## To do
Each record below is to be copied word for word, with pictures removed.

## Task inputs

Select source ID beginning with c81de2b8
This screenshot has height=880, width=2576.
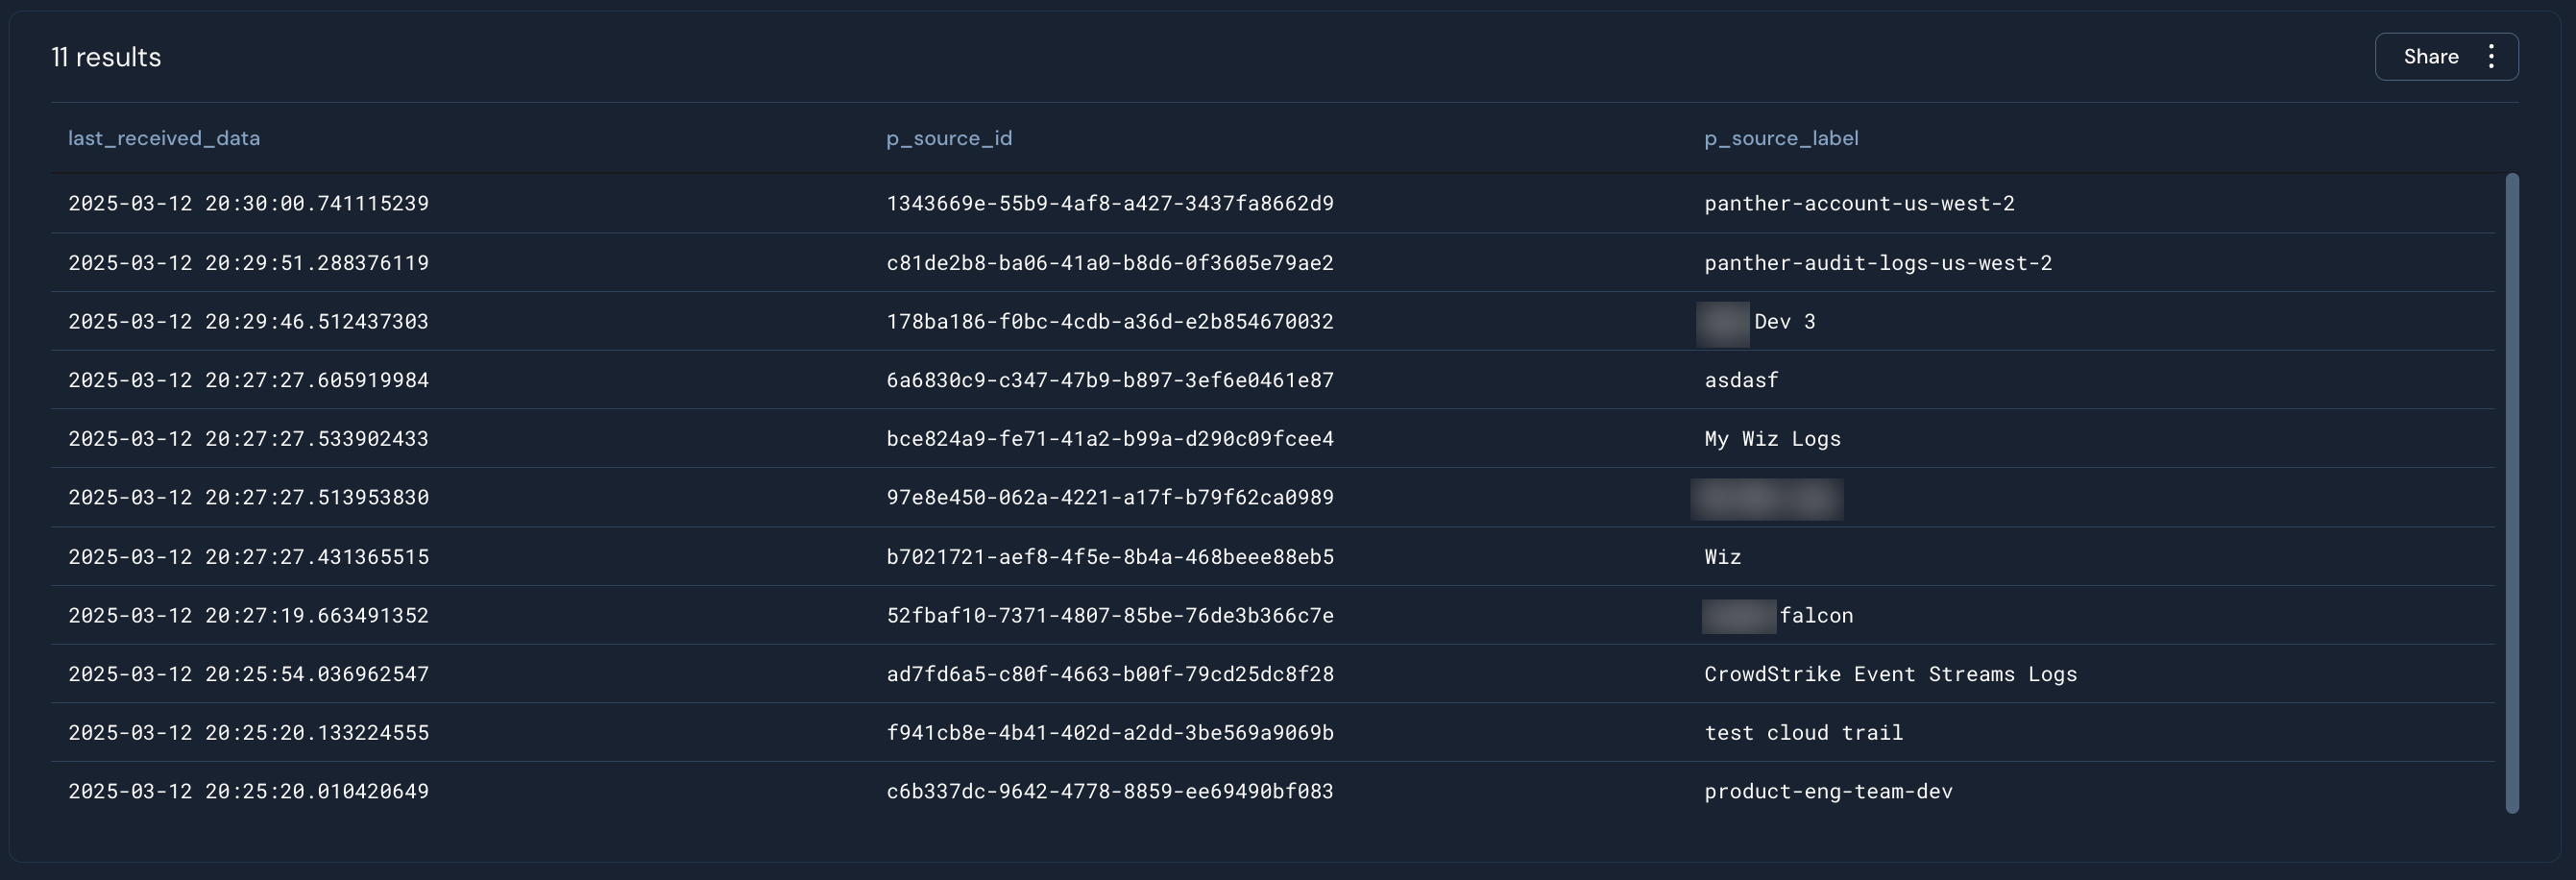[1109, 262]
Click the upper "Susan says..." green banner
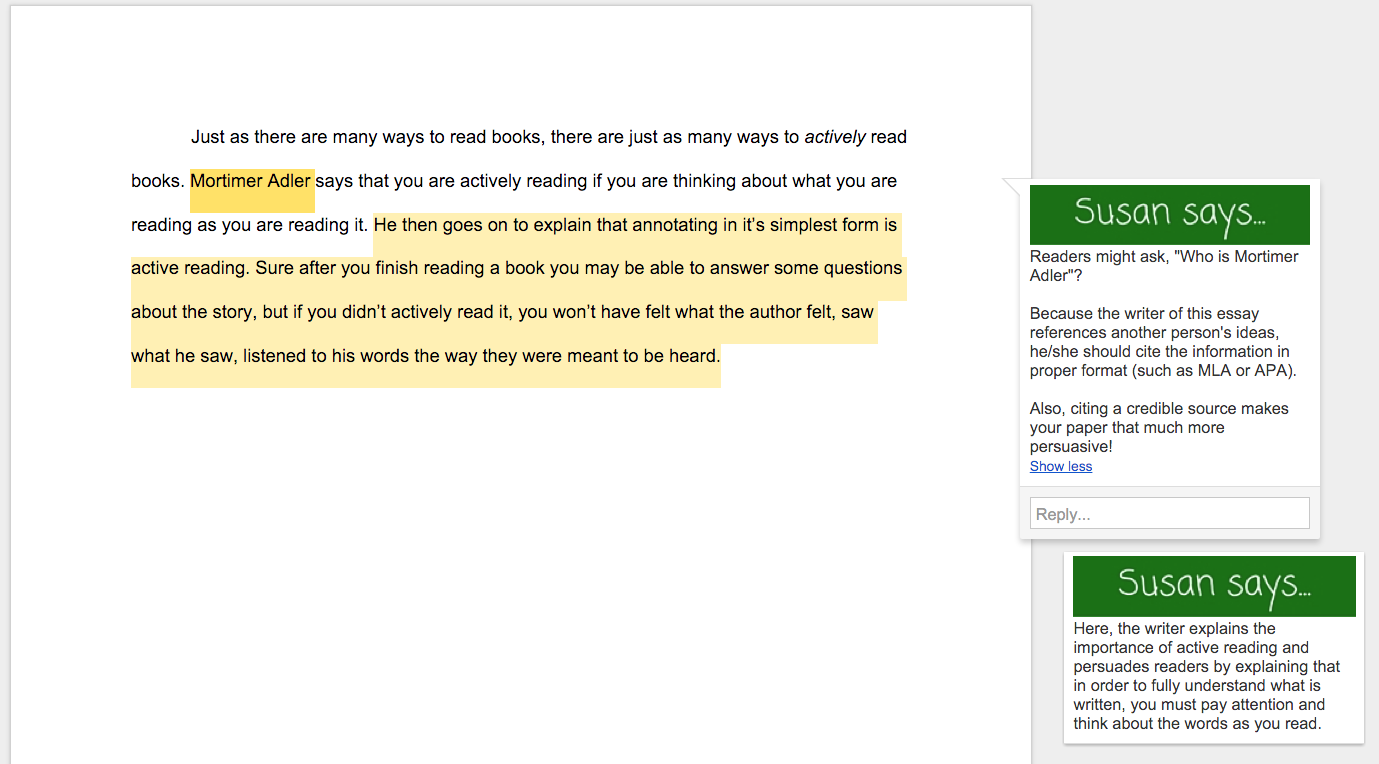 pos(1169,213)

## Your solution
Select source ID beginning with c81de2b8
This screenshot has height=880, width=2576.
[1109, 262]
Click the upper "Susan says..." green banner
 pos(1169,213)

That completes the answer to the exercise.